Status: UNCONFIRMED → ASSIGNED
Ever confirmed: true
(In reply to Honza Bambas (:mayhemer) from comment #17) > According the ssltunnel changes, as I understand you want to return 302 and > not 200 as response to the CONNECT request, right? That is pretty > one-purpose change, not well placed. > > I would really like to see this as an xpc-shell test. There is a bug to > also support ssl (ssltunnel) in xpcshell tests (bug 466524). You should > finish that patch rather and turn this to a an xpcshell test. I'd like to > keep the ssltunnel in its general form as it is and clean. > > We could potentially land the test changes later, but it is apparently time > to push on making xpcshell ssl-enabled. yes making xpcshell better is desirable. But its also of low value compared to other projects including clearing this sec bug which should have a test. So i'd like to land it as is. It's a conscious trade off. I suppose an alternative is to just not land a test but I don't know why we would do that when we have one.
(In reply to Patrick McManus from comment #18) > I suppose an alternative is to just not land a test but I don't know why we > would do that when we have one. Yes, not intended to block on it. But I will file a bug to back the changes from ssltunnel back and rewrite the test ASAP we support ssl in xpcshell. There were other reasons to have it, this was just the first that was "blocked" by it. Does that sound good?
(In reply to Honza Bambas (:mayhemer) from comment #19) > (In reply to Patrick McManus from comment #18) > > I suppose an alternative is to just not land a test but I don't know why we > > would do that when we have one. > > Yes, not intended to block on it. But I will file a bug to back the changes > from ssltunnel back and rewrite the test ASAP we support ssl in xpcshell. > There were other reasons to have it, this was just the first that was > "blocked" by it. > > Does that sound good? yep! thanks.

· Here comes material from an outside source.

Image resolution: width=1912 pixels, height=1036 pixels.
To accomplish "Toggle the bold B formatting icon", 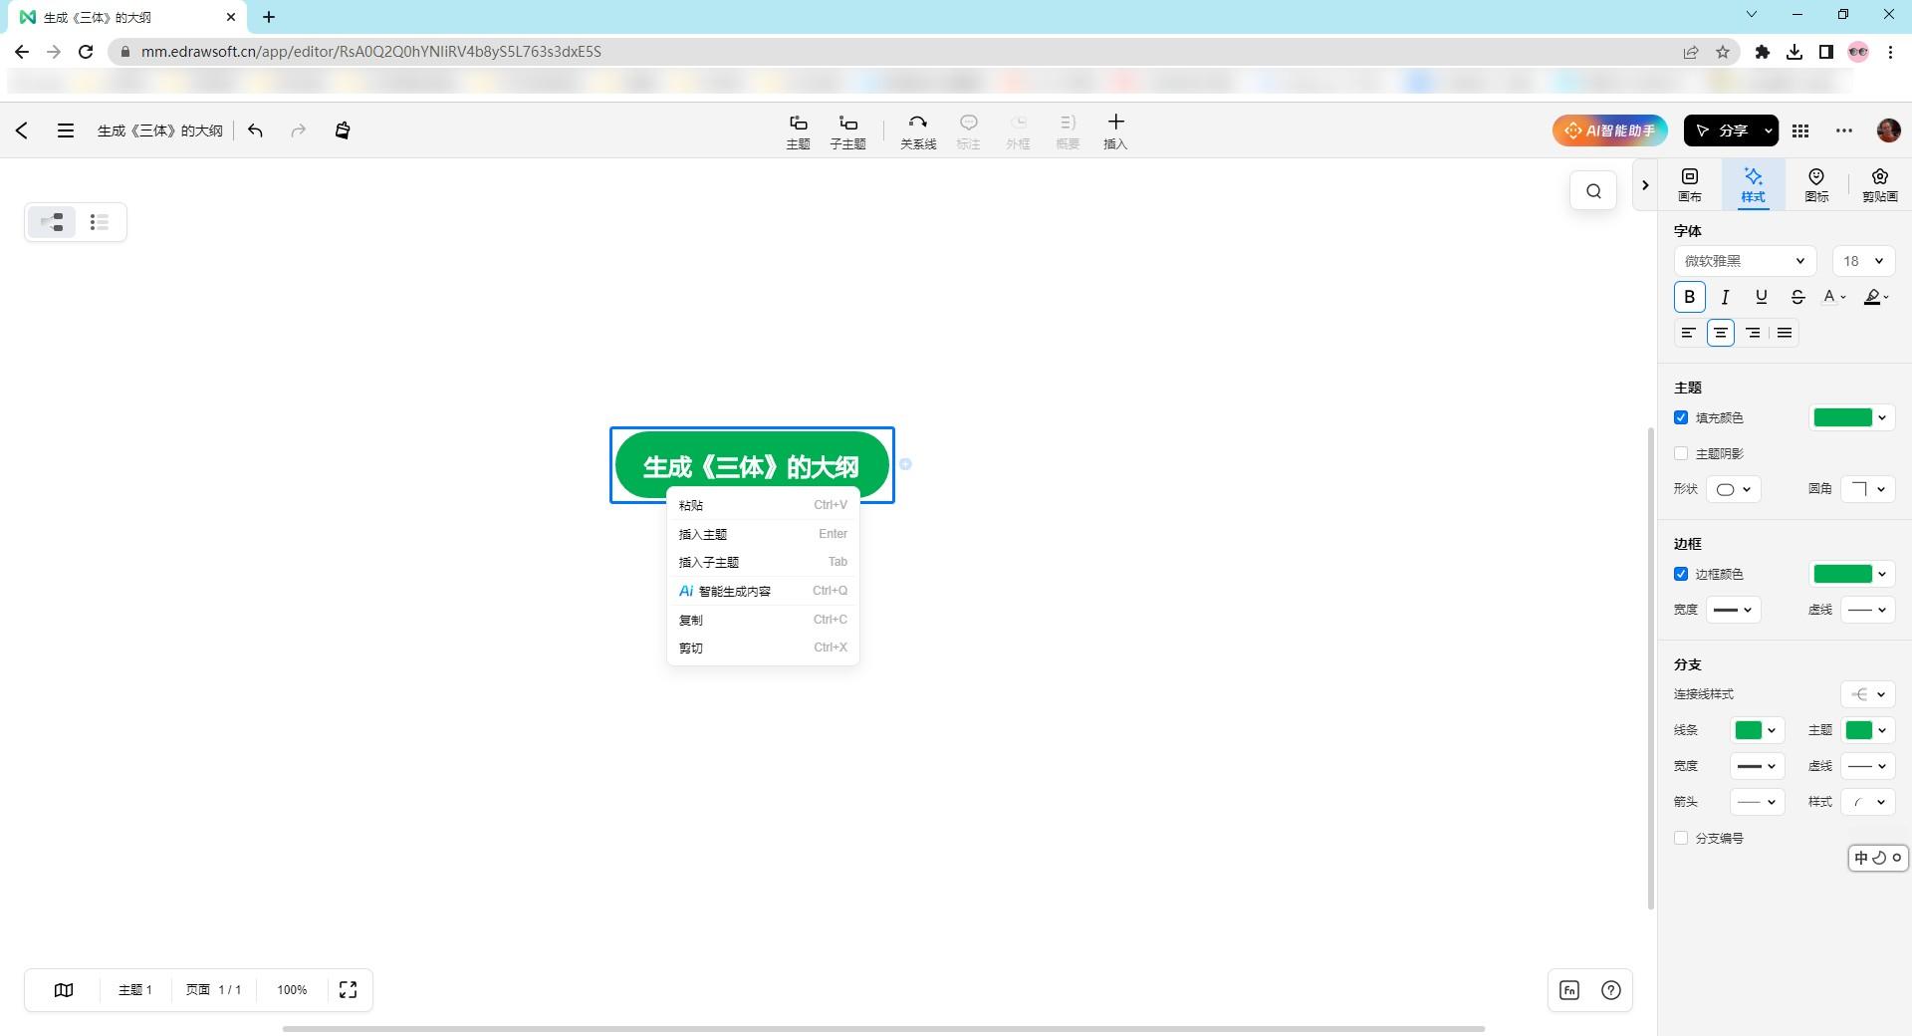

Comment on attachment 571410 [details] [diff] [review] patch v1 Review of attachment 571410 [details] [diff] [review]: ----------------------------------------------------------------- +r on the patch, and it looks like honza has +r'd the ssltunnel change for the test, for now at least (I'd have been ok w/o an automated test, but it's nice to have one--thanks Patrick). Given that this bug really only affects users who don't look at the URI bar, I'm not sure it merits sg:moderate, in case we care (as far as back-ports, etc go). Then again, it's a very quick and easy code fix.
Attachment #571410 - Flags: review?(jduell.mcbugs) → review+
Depends on: 491818
Blocks: 699277
Status: ASSIGNED → RESOLVED
Closed: 13 years ago
Resolution: --- → FIXED
Target Milestone: --- → mozilla10
I personally don't see the need to backport this anywhere, but if anyone on the bug feels differently feel free to nominate it to drivers - I won't be hurt :)
dan, can we open this bug?
Flags: needinfo?(dveditz)
Group: core-security
Flags: needinfo?(dveditz)

Bugbug thinks this bug is a regression, but please revert this change in case of error.